2087 - Commissioning and First Clinical Treatment of Mini-Lattice Radiation Therapy

Purpose/Objective(s): Spatially fractionated radiation therapy (SFRT) intentionally delivers heterogenous dose distributions consisting of alternating regions of high dose “peaks” and low dose “valleys”. The first clinical implementation of submillimeter-wide photon minibeams was recently demonstrated. However, this treatment uses low (keV) energy x-rays from an orthovoltage machine, which limits treatment depths. Here, we address this limitation and describe the commissioning and first patient treatment using mini-lattice radiation therapy (MLRT). MLRT uses a linac and decreases the size and spacing of standard lattice SFRT by using the width of individual multileaf collimators (MLCs) to deliver 5mm wide high dose regions and low dose valleys to targets.

Materials/Methods: MLRT plans were created in the treatment planning system equipped with Millennium 120 MLCs. MLRT uses 6MV flattening filter free high dose rate and the width of individual MLCs to define 5mm by 5mm openings separated by closed MLCs to deliver alternating opened and blocked regions. Dynamic conformal arcs were used to conform MLCs to 4mm spherical mini-lattice structures in the gross tumor volume (GTV) throughout the arcs. An in-house ESAPI script was employed to maintain 5mm MLC openings at all control points, move closed MLCs under a jaw, and shift jaw positions to 2mm beyond the most lateral MLC position. A MLRT-specific beam model was commissioned to accurately model the small MLRT fields. Film measurements were performed to validate MLRT plans. Plans for 7 treatment sites in different parts of the body were retrospectively created to assess treatment quality. Ultimately, a pediatric patient with multiply recurrent metastatic Ewing’s sarcoma in the left lung was treated with two fractions of MLRT.

Results: The MLRT-specific beam model resulted in gamma passing rates (1%/0.5mm criteria) of 90-99% for all film measurements. MLRT plans resulted in two to three times more lattices within the GTV compared to standard VMAT lattice. No significant difference between VMAT lattice and MLRT plan max dose outside the GTV was observed. MLRT plans resulted in a mean dose of 396cGy, a mean equivalent uniform dose of 295cGy, and D10%/D90% of 10. MLRT plans using 3 and 5 mini-lattices in the first and second fraction, respectively, were delivered to a 16cm³ target for the patient treatment. Both plans delivered a D90% to mini-lattice structures greater than 1800cGy.

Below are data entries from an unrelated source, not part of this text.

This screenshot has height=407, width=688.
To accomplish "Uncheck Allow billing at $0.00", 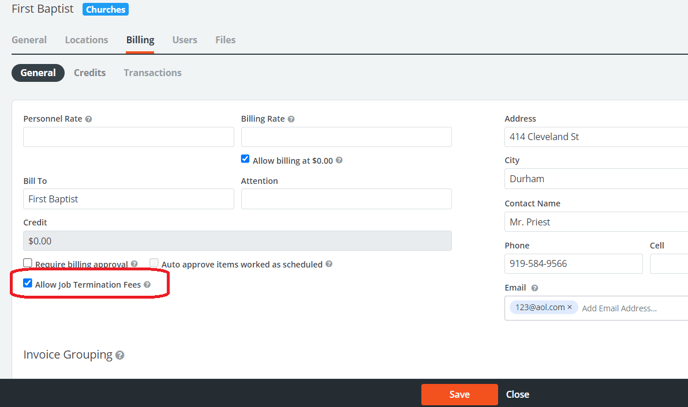I will [x=245, y=159].
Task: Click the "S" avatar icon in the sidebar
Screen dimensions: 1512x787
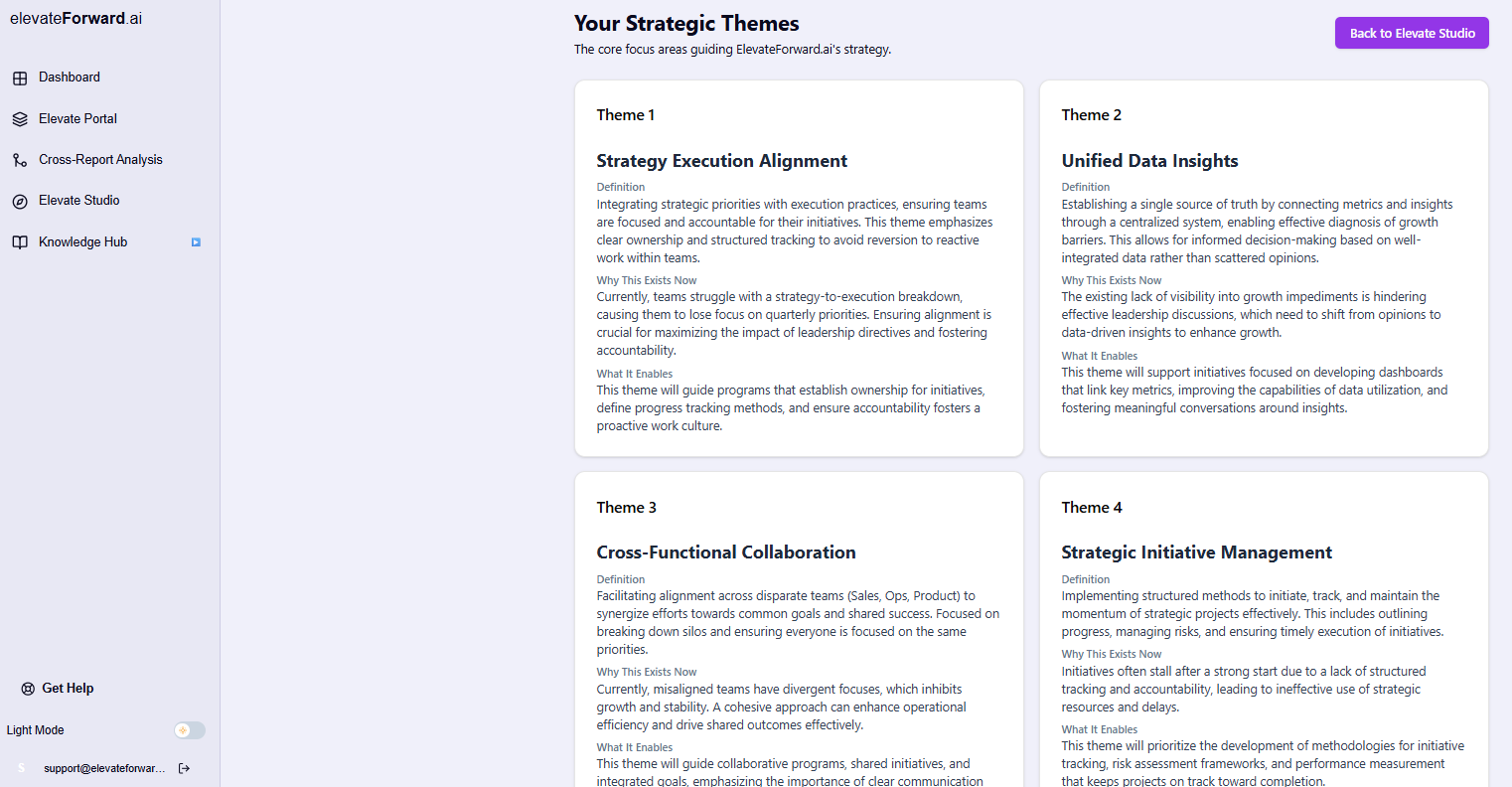Action: click(x=21, y=767)
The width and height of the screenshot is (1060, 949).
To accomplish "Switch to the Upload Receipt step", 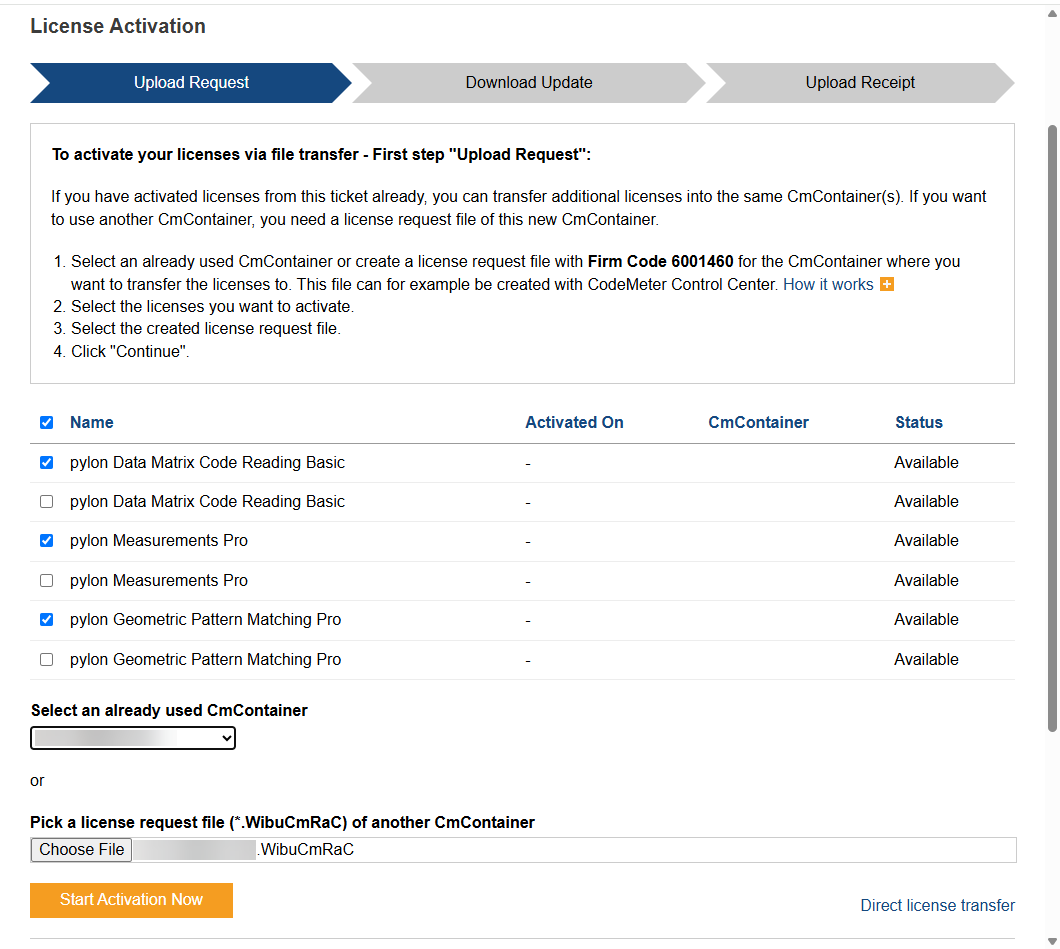I will 859,83.
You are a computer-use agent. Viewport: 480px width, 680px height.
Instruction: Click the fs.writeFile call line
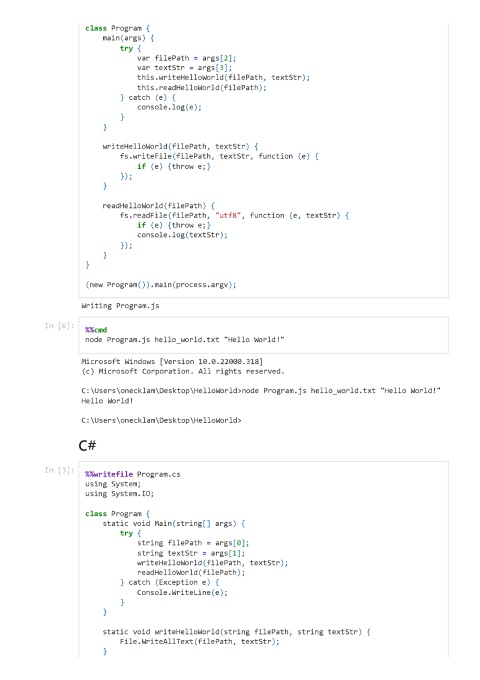coord(219,156)
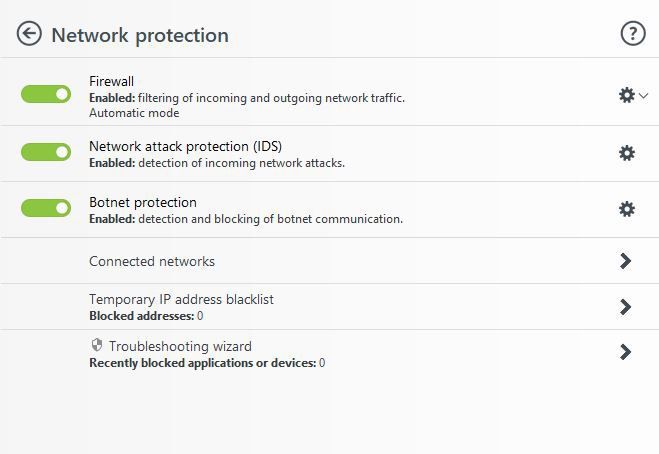Expand Troubleshooting wizard with the right chevron
Image resolution: width=659 pixels, height=454 pixels.
(625, 352)
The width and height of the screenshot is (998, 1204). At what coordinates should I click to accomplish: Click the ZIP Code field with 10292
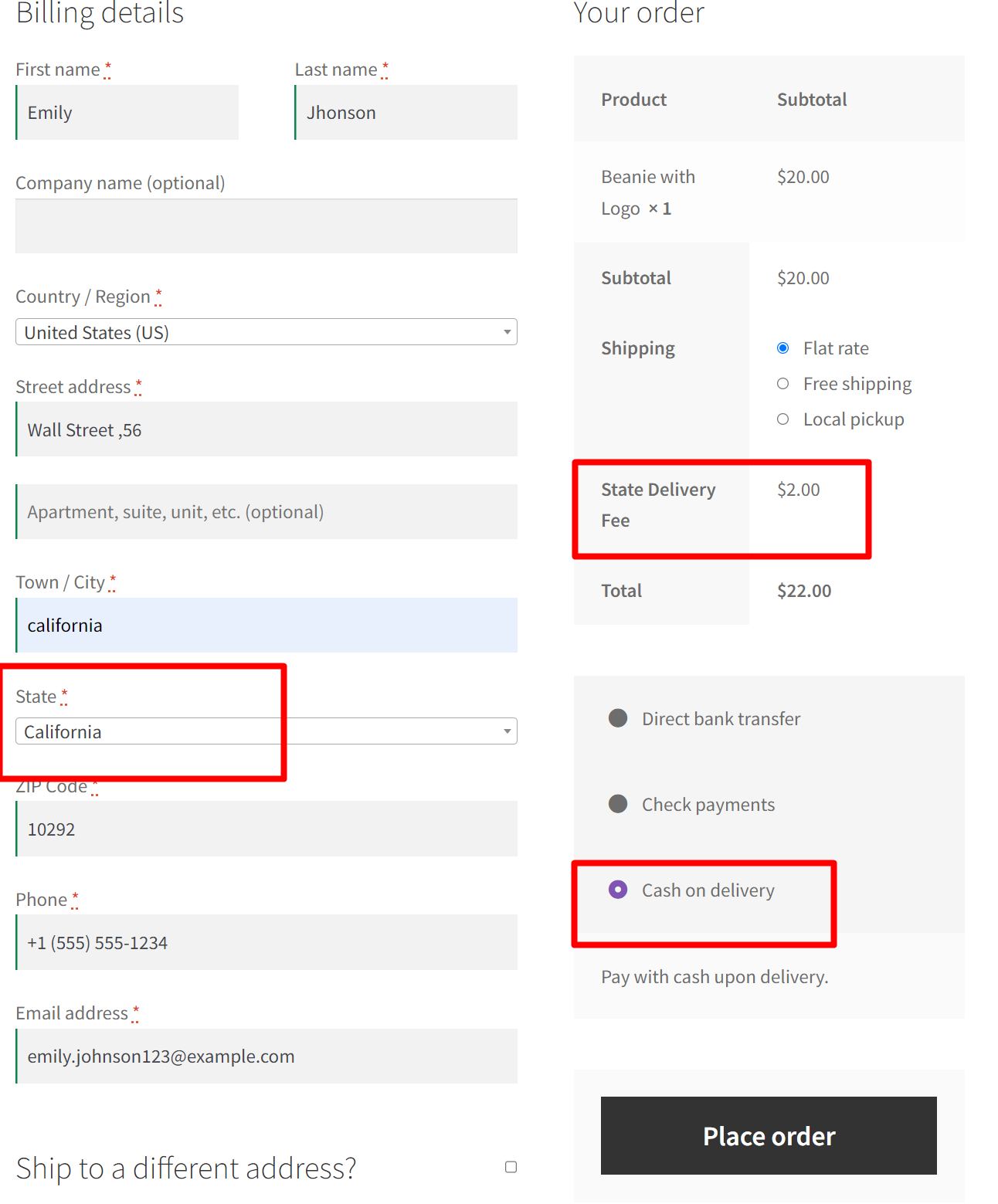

The patient reported pain relief in the left arm following the first fraction, had stable disease, and no acute toxicities following both fractions.

Conclusion: MLRT is a feasible approach to target small and irregularly shaped tumors with SFRT. It can be delivered to deep-seated tumors anywhere in the body using widely available linacs and existing radiation oncology infrastructure. Clinical trials evaluating this technique are in development.